##### Vorliegender Textauszug
Die Verfassung bestimmt, welche Regelungen in Form eines formellen Gesetzes und welche beispielsweise auf dem Wege der Verordnung zu erlassen sind. Der Transformationsakt hat grundsätzlich die hierarchische Stufe, die ihm die Verfassung zuweist. Im Fall eines Konflikts gehen gewöhnliche völkerrechtliche Verträge, das Völkergewohnheitsrecht und die allgemeinen Rechtsgrundsätze schwedischem Recht nach. Die EMRK geht im Gegensatz zur Schweiz nur bei offensichtlichem Widerspruch Gesetzen und Regierungsverordnungen vor. Das Verhältnis zwischen Europarecht und schwedischer Verfassung ist umstritten. Die Regierung vertritt die Auffassung, dass die Verfassung in jedem Falle vorgehe.
##########
##### Bereitgestellte Angaben
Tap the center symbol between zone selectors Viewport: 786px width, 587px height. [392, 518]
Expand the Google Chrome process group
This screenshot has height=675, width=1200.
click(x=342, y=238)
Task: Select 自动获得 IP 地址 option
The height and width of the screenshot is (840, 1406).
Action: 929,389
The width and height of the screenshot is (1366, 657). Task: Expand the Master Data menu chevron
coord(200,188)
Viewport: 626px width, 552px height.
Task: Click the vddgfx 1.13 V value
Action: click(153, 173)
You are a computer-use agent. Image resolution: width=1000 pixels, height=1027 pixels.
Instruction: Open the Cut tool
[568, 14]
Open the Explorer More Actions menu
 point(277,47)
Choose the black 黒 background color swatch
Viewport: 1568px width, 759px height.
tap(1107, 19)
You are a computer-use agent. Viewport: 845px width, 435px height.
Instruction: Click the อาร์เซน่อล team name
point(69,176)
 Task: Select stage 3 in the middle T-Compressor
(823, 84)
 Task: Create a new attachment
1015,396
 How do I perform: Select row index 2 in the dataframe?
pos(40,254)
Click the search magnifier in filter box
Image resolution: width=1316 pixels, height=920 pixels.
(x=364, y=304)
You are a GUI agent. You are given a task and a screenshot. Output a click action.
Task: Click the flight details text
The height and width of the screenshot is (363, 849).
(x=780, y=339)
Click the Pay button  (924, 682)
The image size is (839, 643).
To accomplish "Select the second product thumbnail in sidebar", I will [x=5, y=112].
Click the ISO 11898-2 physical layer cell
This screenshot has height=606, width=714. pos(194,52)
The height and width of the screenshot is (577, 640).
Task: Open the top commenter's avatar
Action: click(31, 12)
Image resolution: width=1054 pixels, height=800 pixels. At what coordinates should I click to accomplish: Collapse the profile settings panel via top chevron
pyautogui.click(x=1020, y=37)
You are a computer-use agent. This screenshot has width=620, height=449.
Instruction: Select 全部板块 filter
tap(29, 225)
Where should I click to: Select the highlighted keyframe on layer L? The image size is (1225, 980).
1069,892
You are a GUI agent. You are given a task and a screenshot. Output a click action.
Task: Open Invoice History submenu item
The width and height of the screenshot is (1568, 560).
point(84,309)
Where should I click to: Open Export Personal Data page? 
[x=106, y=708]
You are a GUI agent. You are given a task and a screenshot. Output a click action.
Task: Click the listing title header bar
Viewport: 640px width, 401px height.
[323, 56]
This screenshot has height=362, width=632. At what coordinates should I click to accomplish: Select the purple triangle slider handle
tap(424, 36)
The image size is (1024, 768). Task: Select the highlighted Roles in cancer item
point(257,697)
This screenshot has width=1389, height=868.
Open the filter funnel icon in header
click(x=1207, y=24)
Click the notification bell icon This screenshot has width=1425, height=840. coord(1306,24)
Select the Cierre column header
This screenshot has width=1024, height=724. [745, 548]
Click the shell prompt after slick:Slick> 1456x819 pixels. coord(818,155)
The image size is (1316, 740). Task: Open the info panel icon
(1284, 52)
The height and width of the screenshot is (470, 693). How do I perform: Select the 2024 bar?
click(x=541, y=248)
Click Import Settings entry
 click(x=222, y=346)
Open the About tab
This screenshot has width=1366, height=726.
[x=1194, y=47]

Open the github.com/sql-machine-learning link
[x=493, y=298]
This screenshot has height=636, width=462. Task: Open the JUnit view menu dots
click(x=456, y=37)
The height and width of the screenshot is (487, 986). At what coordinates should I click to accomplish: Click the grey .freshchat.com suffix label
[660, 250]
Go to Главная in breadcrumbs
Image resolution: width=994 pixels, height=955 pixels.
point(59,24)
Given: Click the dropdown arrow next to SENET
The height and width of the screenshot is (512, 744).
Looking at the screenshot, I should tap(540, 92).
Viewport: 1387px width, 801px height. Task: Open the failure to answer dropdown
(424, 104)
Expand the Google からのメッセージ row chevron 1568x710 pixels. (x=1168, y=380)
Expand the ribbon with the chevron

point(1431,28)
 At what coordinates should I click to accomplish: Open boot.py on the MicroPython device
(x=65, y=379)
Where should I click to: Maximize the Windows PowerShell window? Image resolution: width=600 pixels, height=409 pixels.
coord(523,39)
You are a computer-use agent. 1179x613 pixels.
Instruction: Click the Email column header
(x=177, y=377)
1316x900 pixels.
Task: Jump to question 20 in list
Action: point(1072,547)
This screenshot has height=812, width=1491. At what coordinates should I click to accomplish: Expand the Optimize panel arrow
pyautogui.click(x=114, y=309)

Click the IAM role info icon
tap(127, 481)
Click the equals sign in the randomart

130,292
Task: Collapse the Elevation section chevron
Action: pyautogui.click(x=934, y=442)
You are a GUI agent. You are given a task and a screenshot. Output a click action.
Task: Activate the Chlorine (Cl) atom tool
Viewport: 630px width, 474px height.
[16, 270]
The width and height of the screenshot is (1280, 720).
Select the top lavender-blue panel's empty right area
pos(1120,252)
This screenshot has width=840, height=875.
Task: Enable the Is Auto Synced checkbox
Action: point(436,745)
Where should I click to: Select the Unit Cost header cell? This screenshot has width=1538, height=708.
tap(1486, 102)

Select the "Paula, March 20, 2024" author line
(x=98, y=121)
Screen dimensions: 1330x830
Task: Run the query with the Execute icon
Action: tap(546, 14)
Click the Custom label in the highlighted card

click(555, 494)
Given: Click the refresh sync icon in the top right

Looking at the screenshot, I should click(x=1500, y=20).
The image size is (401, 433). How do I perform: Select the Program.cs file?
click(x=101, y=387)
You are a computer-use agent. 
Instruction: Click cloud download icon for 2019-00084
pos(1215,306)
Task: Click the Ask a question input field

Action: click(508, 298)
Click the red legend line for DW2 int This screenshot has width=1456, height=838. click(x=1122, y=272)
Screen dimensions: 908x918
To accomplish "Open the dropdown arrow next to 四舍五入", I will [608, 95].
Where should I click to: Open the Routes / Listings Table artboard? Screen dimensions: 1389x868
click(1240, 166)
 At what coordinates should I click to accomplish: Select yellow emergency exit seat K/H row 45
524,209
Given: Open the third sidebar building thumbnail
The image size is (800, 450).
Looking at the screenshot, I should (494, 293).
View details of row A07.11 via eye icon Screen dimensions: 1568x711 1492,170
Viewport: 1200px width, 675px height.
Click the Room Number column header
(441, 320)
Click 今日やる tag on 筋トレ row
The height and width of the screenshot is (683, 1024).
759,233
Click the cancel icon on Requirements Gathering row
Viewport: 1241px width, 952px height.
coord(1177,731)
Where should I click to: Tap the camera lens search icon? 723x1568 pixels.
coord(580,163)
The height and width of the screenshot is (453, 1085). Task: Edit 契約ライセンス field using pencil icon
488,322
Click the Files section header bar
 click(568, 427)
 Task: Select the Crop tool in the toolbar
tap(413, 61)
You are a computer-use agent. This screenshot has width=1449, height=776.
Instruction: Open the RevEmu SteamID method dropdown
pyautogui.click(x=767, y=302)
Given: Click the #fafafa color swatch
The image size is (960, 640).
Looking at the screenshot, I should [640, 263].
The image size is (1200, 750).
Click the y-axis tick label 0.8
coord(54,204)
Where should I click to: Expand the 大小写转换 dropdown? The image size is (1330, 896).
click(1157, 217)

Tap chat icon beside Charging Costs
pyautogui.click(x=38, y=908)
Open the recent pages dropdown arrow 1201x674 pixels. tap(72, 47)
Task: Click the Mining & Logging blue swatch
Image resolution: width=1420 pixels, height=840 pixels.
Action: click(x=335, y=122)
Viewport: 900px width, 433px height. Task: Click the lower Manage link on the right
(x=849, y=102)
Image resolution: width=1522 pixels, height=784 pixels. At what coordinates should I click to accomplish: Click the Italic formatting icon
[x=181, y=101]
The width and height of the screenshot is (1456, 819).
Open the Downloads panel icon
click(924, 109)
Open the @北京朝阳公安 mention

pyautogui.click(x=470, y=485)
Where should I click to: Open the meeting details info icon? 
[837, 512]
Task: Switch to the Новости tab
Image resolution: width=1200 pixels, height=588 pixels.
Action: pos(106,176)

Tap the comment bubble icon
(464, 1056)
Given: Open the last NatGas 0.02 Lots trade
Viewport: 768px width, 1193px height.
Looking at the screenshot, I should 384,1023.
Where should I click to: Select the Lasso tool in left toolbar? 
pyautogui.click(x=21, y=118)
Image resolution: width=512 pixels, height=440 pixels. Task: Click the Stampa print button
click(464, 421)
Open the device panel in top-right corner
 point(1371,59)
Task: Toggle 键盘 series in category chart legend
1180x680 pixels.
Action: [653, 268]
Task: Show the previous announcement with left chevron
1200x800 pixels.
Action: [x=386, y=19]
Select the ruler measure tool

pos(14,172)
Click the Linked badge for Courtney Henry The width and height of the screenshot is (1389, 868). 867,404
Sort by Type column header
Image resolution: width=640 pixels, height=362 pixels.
##########
▸ Arbeitsaufträge
1. Gib aus dem Text über schwedisches Recht und Völkerrecht alles von "Die Verfassung bestimmt, welche" bis hinunter zu "jedem Falle vorgehe." Wort für Wort wieder.
2. Beantworte zum Text über schwedisches Recht und Völkerrecht folgende Fragen:
(a) Was bestimmt die Verfassung?
(b) Unter welcher Voraussetzung geht die EMRK Gesetzen und Regierungsverordnungen vor?
(c) Welche Auffassung vertritt die Regierung zum Verhältnis zwischen Europarecht und schwedischer Verfassung?
3. Schreibe den Text über schwedisches Recht und Völkerrecht im Anschluss an seinen letzten Satz weiter.

▸ Lösungen
1.
Die Verfassung bestimmt, welche Regelungen in Form eines formellen Gesetzes und welche beispielsweise auf dem Wege der Verordnung zu erlassen sind. Der Transformationsakt hat grundsätzlich die hierarchische Stufe, die ihm die Verfassung zuweist. Im Fall eines Konflikts gehen gewöhnliche völkerrechtliche Verträge, das Völkergewohnheitsrecht und die allgemeinen Rechtsgrundsätze schwedischem Recht nach. Die EMRK geht im Gegensatz zur Schweiz nur bei offensichtlichem Widerspruch Gesetzen und Regierungsverordnungen vor. Das Verhältnis zwischen Europarecht und schwedischer Verfassung ist umstritten. Die Regierung vertritt die Auffassung, dass die Verfassung in jedem Falle vorgehe.

2.
(a) Sie bestimmt, welche Regelungen in Form eines formellen Gesetzes und welche beispielsweise auf dem Wege der Verordnung zu erlassen sind.
(b) Nur bei offensichtlichem Widerspruch.
(c) Die Regierung ist der Auffassung, dass die Verfassung in jedem Falle vorgehe.

3.
7.6.4

Gerichtliche Überprüfung

Schweden kennt ­ ähnlich wie die Schweiz ­ ein System ohne eigentliches Verfassungsgericht. Jedes Gericht und jede rechtsanwendende Behörde ist befugt, einer Norm aufgrund eines offensichtlichen Konfliktes mit übergeordnetem Recht die Anwendung zu versagen. Formell aufgehoben wird nur der Anwendungsakt, nicht der Erlass selber. Es existiert keine abstrakte, sondern nur eine konkrete Normenkontrolle. Unklar ist, ob eine Überprüfung von Amtes wegen oder nur auf Antrag zu erfolgen hat. In der Praxis wenden nur die höheren Gerichte positives Recht nicht an, die andern werden sich dem Willen des Gesetzgebers nicht widersetzen. Seit 1909 gibt es ausserdem einen Rechtsrat, der aus Richterinnen und Richtern des Obersten Gerichtshofs und des Obersten Verwaltungsgerichts zusammengesetzt ist.

Der Rechtsrat gibt im Gesetzgebungsprozess präventiv Meinungen zu potenziellen Normenkonflikten ab, doch sind seine Empfehlungen in keiner Weise bindend.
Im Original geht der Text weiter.